This appears to be overly simplistic from a number of perspective

This appears to be overly simplistic from a number of perspectives. First, in the McGorry/McGlashan criteria described above, there is no evidence to indicate that the three categories presented involve a common etiology. In fact, there is no reason to think that the prodrome is ctiologically less heterogeneous than the full selleck inhibitor illness. Second, it should be noted that most of the criteria discussed above are derived from positive symptoms; the

focus on attenuated positive symptoms may be both overly restrictive and lead to an unacceptably high false-positive rate.
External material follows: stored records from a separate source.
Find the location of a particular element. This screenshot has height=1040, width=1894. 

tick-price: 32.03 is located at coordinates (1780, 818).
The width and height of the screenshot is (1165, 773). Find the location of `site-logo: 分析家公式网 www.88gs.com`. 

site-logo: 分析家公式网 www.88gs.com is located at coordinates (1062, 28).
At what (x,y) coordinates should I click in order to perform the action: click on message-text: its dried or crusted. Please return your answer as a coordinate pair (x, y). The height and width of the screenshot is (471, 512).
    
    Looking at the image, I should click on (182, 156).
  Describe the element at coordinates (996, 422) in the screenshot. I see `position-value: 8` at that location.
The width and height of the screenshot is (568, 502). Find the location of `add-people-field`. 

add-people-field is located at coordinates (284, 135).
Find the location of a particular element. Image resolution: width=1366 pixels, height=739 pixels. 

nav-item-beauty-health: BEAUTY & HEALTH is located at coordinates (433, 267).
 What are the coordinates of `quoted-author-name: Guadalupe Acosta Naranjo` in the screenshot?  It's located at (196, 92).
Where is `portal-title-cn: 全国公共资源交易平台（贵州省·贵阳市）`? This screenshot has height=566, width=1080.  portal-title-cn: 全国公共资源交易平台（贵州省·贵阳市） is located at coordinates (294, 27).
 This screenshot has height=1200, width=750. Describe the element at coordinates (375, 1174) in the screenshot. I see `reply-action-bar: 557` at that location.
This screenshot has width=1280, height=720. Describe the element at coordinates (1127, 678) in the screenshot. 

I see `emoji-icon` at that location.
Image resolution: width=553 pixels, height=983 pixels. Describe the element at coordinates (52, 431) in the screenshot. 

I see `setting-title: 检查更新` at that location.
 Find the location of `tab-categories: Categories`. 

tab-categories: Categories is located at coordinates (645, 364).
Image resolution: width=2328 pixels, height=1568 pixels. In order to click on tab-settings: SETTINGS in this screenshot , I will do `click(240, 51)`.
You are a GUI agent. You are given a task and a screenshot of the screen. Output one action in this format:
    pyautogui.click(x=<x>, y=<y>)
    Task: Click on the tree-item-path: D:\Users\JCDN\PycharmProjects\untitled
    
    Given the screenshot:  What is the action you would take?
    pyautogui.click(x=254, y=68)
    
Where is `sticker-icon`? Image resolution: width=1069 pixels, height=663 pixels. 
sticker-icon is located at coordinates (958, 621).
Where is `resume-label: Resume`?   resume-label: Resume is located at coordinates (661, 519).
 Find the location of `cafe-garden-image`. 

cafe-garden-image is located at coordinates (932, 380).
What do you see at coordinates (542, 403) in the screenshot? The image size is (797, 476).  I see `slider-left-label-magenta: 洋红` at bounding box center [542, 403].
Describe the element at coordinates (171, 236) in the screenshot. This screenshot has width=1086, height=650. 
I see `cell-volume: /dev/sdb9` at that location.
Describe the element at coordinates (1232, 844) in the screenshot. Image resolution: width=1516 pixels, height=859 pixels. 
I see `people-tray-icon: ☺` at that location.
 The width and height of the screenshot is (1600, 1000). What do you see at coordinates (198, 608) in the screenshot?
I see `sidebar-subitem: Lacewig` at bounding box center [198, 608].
Although deriving prodromal criteria from positive symptoms provides considerable face-validity, the accuracy with which these indicators actually predict schizophrenia, Inhibitors,research,lifescience,medical or even psychosis, is unestablished. For example, McGorry et al3 reported that approximately half of the 657 highschool students Inhibitors,research,lifescience,medical completing a self-report questionnaire met criteria for the prodromal phase of schizophrenia as defined by Diagnostic and Statistical Manual of Mental Disorders, Revised Third Edition (DSM-III-R) attenuated positive symptoms. Similarly, positive schizophrenia-like personality features have also been found in clinically normal individuals as well as in patients with a variety of nonpsychotic disorders, such as adults with dyslexia.36 Such findings raise questions about the rate of false positives

resulting Inhibitors,research,lifescience,medical from a reliance on positive symptoms. The issue of false positives is particularly important Inhibitors,research,lifescience,medical for prevention trials involving pharmacotherapy. Although the side-effect profile of the new novel antipsychotics appears, at this time, to be less severe than that associated with traditional neuroleptics, there arc nevertheless side effects, such as substantial weight gain, to consider. In addition, the impact of long-term treatment on adolescent neurological development has yet

to be determined. Negative symptoms There is considerable evidence to suggest that attenuated negative Inhibitors,research,lifescience,medical symptoms, such as deficits in social functioning, are important characteristics of the prodromal phase of the illness.25,26,37,39 Several genetics studies have demonstrated that social deficits and other negative symptoms are more characteristic of the relatives of patients with schizophrenia Carfilzomib than are positive symptoms.40-42 Furthermore, prospective birth cohort studies of schizophrenia have consistently selleck products detected social deficits very early in development, prior to the onset of positive symptoms.43-44 The omission of attenuated negative symptoms in the most recent prodromal assessments (eg, SIPS and SOPS)31 parallels the reliance on positive symptoms for a diagnosis of Axis I schizophrenia. However, in so doing, major early features of the prodrome may be missed. It may be at the stage where nonspecific, attenuated negative symptoms begin to emerge that interventions not involving antipsychotic medications are most effective.